Aside from all the decision-making, financial burdens, and day-to-day responsibilities of entrepreneurship, the central dilemma of owning a business comes with the dissonance of trying to manage a healthy work-life balance. You’re fully invested in your organization, so the more work you put in, the more rewards you’re likely to see, and to top it off, you’re more passionate about the work you’re actually doing. The combination leads many entrepreneurs to work heads-down, indefinitely, until the stress of overworking finally catches up to them.
The “easy” solution, of course, is to take time off in the form of occasional mental health days or extended vacations. But those scenarios often backfire — once you’re out of the office, you can’t help but continue to check your email or at least worry about what’s going on back in the real world. Under these conditions, a vacation can wind up more stressful than a normal day of work.
It’s clear that time off is necessary, but only if you can take it without preoccupying yourself with more work. So how can you do that as the committed entrepreneur?
1. Make a Plan
The more intensely you plan your vacation, the more likely you’ll be to follow through on it. Schedule your time off weeks (or even months) in advance, and tell everyone you know in or out of your organization about it. Spreading the information this way will do two things. First, it will subtly prompt you to follow through on your commitments, if for no other reason than to avoid the “aren’t you supposed to be on vacation?” questions. Second, it will help everyone around you develop plans for your absence. For example, one of your partners can start charting out the responsibilities he plans to take over temporarily while you’re gone. Set an expectation that you will be unreachable except for emergencies, and chances are your team will follow those expectations.
2. Delegate or Postpone
For each task, including your ordinary day-to-day tasks as well as emergency situations that might pop up periodically while you’re gone, decide whether to delegate or postpone your action. To delegate your task, designate one of your team members to take it on in your absence. To postpone the task, deem the task “unimportant,” and know that you’ll handle it only once you’ve returned. Delegated tasks require no worry because you’ve left someone qualified in charge of them. Postponed tasks require no worry because they don’t need to be done until you come back. Theoretically, you should have no worrisome tasks left by the end of this process.
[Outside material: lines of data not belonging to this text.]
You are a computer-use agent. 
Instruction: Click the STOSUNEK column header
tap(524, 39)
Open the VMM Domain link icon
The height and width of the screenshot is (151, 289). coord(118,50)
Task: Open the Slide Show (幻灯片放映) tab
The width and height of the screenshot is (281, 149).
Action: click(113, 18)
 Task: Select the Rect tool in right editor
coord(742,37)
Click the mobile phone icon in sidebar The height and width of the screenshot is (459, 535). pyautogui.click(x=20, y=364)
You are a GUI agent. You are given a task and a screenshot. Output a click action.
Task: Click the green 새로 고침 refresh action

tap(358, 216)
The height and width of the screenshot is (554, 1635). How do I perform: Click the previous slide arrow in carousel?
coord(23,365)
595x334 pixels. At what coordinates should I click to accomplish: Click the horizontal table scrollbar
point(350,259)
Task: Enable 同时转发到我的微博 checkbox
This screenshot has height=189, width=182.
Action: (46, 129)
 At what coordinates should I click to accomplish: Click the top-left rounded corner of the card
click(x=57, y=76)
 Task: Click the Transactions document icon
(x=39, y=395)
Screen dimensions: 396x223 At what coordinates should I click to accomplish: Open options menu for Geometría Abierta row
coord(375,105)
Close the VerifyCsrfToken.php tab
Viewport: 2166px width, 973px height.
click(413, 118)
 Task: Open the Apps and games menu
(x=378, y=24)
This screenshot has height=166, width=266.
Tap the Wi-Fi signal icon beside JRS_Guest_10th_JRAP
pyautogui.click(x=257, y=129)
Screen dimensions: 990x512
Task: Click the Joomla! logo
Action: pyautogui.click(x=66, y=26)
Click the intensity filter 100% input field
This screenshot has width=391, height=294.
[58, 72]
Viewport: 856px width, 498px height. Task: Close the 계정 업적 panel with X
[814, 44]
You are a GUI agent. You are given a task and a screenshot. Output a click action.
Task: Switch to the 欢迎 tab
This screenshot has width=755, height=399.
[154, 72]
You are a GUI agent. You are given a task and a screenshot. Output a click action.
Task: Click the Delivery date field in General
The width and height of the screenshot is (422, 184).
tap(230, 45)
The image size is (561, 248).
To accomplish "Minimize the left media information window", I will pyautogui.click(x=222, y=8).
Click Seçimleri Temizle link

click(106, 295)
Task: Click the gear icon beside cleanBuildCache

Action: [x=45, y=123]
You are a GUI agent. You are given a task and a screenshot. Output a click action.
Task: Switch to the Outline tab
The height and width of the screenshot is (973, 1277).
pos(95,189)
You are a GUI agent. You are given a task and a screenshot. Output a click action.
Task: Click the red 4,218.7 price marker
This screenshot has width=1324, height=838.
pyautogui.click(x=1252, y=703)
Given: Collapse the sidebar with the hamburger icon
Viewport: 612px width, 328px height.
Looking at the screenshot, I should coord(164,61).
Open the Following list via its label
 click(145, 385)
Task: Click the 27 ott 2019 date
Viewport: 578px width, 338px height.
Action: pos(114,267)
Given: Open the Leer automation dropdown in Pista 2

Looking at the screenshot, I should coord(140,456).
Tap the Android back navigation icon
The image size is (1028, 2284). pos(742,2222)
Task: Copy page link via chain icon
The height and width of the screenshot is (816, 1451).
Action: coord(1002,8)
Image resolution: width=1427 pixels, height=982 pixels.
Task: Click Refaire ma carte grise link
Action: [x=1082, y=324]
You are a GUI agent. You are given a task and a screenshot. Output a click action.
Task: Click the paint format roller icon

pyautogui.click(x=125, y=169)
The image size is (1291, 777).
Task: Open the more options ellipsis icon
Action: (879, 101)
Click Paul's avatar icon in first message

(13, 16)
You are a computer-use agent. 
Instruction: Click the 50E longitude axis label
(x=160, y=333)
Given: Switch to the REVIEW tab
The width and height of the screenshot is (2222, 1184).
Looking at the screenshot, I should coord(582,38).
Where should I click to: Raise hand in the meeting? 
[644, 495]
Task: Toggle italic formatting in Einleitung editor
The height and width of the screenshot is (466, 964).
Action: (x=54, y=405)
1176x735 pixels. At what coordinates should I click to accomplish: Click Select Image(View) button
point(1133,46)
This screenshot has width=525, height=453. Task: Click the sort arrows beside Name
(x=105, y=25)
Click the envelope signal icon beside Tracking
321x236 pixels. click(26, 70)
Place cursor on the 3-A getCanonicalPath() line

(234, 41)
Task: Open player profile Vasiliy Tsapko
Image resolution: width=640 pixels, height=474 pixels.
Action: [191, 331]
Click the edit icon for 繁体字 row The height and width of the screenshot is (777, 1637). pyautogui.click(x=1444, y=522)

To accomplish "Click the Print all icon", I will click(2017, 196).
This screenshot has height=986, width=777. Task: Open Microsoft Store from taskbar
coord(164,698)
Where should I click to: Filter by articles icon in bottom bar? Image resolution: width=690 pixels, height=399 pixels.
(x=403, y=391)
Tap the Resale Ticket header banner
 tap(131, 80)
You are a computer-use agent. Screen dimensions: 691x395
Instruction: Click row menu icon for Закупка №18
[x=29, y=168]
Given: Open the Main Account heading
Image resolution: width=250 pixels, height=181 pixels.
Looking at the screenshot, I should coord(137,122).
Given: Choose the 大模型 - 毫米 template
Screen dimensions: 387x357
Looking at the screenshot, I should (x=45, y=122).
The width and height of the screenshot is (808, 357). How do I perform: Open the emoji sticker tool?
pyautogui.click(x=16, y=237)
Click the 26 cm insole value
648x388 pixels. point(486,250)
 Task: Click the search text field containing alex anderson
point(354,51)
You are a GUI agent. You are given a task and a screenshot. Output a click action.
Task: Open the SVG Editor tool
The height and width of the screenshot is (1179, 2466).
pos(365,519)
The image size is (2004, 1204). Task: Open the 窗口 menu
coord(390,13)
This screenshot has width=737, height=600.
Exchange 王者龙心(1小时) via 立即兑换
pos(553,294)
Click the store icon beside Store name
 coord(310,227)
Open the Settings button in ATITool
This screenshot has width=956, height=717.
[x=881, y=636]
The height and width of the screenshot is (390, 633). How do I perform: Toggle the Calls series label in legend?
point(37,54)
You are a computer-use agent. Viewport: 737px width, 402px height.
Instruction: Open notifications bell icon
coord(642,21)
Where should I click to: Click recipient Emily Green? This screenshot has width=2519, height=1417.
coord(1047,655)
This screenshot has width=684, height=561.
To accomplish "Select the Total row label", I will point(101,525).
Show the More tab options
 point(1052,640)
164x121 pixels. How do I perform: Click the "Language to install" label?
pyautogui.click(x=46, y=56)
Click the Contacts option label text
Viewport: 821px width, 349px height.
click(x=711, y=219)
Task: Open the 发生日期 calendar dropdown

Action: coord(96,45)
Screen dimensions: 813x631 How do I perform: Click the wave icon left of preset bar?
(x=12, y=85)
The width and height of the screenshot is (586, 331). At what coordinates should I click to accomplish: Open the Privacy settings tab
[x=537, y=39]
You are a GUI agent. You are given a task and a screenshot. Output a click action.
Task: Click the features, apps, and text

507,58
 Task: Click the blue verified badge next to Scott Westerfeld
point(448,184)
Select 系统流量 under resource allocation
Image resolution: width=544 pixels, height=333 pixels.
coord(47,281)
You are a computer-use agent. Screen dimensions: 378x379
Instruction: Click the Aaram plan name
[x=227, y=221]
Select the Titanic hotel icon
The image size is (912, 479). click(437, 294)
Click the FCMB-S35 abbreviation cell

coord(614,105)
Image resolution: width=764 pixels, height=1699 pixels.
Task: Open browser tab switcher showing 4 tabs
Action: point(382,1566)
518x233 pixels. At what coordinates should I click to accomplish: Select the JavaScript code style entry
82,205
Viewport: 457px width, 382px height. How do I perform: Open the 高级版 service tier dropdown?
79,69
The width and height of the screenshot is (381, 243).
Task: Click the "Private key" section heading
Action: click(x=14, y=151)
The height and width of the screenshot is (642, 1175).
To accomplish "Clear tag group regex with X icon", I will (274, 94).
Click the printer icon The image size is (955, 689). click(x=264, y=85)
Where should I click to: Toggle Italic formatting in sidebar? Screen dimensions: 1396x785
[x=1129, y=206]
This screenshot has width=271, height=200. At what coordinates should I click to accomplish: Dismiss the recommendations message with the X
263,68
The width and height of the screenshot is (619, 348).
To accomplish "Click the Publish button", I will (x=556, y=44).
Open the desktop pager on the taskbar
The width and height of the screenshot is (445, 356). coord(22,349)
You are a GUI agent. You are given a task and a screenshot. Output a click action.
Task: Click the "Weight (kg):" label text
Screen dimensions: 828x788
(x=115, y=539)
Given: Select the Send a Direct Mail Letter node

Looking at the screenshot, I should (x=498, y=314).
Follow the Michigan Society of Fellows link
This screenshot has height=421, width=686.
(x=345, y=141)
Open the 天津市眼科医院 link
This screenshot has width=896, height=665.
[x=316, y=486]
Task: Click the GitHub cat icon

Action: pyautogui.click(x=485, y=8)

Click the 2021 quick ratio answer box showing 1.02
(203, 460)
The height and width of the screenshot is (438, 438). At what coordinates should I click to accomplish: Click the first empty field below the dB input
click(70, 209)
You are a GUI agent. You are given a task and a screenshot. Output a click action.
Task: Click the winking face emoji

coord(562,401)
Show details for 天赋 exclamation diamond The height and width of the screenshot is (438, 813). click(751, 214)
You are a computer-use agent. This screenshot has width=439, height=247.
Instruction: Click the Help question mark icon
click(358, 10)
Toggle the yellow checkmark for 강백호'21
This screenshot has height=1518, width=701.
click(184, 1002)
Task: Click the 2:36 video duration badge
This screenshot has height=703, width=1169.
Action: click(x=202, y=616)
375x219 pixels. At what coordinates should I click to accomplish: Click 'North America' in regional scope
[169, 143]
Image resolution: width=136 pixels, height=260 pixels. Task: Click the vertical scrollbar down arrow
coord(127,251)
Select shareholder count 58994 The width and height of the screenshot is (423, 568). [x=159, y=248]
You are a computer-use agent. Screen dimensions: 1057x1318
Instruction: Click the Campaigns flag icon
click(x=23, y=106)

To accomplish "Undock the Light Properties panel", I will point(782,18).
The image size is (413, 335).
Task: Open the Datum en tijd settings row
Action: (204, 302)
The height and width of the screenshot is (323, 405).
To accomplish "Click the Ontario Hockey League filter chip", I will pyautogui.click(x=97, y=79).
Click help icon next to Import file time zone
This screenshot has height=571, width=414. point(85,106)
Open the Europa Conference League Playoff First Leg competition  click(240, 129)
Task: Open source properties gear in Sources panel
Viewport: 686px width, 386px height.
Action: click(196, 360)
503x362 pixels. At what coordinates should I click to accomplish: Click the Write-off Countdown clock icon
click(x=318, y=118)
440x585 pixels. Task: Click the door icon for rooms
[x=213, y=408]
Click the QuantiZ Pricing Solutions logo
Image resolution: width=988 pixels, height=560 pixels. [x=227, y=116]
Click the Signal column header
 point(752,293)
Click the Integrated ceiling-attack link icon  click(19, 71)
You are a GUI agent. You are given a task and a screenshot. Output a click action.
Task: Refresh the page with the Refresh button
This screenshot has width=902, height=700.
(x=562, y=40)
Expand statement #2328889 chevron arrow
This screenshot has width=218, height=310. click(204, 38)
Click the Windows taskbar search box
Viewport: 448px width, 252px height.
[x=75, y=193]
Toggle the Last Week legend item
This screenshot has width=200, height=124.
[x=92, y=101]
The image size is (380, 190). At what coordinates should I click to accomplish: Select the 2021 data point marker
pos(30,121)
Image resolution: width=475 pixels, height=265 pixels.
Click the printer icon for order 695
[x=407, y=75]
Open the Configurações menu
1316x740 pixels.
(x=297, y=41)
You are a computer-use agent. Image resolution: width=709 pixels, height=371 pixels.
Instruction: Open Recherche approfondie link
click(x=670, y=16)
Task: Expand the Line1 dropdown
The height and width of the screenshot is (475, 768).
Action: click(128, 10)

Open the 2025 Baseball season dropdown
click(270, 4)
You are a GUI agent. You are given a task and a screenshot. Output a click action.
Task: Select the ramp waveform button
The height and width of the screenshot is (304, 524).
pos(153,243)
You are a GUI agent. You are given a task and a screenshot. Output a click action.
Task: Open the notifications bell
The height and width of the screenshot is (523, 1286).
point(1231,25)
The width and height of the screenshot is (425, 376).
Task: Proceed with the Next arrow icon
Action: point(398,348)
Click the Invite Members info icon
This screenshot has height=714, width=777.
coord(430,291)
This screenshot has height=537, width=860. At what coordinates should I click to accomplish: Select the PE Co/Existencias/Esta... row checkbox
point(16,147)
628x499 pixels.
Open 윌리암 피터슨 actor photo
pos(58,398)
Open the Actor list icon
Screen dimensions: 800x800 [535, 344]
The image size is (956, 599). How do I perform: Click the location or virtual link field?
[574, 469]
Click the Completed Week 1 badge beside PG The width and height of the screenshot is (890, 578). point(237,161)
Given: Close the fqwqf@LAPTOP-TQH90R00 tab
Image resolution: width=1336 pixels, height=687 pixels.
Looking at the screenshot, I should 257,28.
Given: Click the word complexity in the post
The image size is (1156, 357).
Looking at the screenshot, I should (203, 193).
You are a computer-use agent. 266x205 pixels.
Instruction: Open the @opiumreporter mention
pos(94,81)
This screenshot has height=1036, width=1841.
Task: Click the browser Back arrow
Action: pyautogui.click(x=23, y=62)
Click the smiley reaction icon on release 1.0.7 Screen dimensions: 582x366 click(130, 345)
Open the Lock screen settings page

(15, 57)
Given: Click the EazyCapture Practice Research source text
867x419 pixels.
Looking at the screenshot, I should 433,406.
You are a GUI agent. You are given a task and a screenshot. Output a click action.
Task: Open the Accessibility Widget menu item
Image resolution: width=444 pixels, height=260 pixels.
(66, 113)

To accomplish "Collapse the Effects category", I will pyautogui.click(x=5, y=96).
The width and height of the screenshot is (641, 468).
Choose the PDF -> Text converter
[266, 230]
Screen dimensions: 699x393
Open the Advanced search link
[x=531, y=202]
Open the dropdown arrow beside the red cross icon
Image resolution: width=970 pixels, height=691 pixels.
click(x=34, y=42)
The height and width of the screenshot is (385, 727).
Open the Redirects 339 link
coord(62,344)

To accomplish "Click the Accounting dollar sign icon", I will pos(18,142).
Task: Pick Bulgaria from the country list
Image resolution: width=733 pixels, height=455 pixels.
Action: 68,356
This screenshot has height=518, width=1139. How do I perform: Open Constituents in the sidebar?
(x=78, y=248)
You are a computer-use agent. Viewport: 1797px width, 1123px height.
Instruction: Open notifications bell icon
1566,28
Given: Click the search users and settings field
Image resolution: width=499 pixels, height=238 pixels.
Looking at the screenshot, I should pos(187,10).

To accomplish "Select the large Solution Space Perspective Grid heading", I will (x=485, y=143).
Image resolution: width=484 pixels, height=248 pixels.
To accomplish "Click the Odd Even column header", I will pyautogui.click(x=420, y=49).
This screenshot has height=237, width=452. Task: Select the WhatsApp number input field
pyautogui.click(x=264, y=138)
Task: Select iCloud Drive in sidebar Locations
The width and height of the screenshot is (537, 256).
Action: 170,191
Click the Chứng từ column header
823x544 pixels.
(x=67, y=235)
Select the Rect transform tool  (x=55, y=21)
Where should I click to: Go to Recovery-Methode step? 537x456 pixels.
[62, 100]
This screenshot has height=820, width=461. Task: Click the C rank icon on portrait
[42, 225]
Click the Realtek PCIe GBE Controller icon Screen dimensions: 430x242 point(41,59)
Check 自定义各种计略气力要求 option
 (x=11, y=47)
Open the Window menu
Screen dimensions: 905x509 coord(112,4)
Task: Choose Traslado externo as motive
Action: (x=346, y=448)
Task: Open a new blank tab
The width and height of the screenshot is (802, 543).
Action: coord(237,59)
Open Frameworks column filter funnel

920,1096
It’s a simple step, but one we’re all guilty of neglecting. When you’re on vacation, disconnect yourself from the world. Turn off your phone, disconnect your Internet, and try not to turn on any of your gadgets. Doing so could serve as a gateway back into worrying about work — it’s almost unavoidable. If there’s an emergency, someone on your team can mitigate it until you come back or reach you via hotel phone or in person (if it truly is that bad).
4. Establish “Worry Time”
If you find that even while disconnecting, you can’t help but worry about your job, try to refocus your efforts so you only worry about your job for a certain period of time during the day. For example, you could designate 12pm-1pm as your worry time, to check emails and think about what’s going on back at work. But as soon as 1pm hits, you have to pull yourself away from the screen and focus only on enjoying yourself. This compartmentalization strategy doesn’t work for everybody, but if you find yourself worrying no matter what, this can mitigate its effects on your time off.
5. Practice and Scale
Some entrepreneurs will undoubtedly find themselves incapable of taking a truly relaxing, worry-free vacation. They’re natural born worriers, or they care too much about their businesses to let them go, even for a few days. If this sounds like you, practice taking worry-free vacations by starting small and working your way up. Start by only taking a half-day off, following all the rules I mentioned above, and once you’ve become comfortable there, try taking a single day off every once in a while. From there, you can scale to 2-day, 3-day, or even week-long vacations and more. Like anything else, you’ll get better with practice and experience.
With these strategies, you should find it easier to take time away from work without being bogged down with worries. It takes a real effort to disconnect your mind from work, especially in an entrepreneurial role, but if you want to avoid burnout and maximize your potential for happiness and satisfaction, it’s a step you’ll have to take.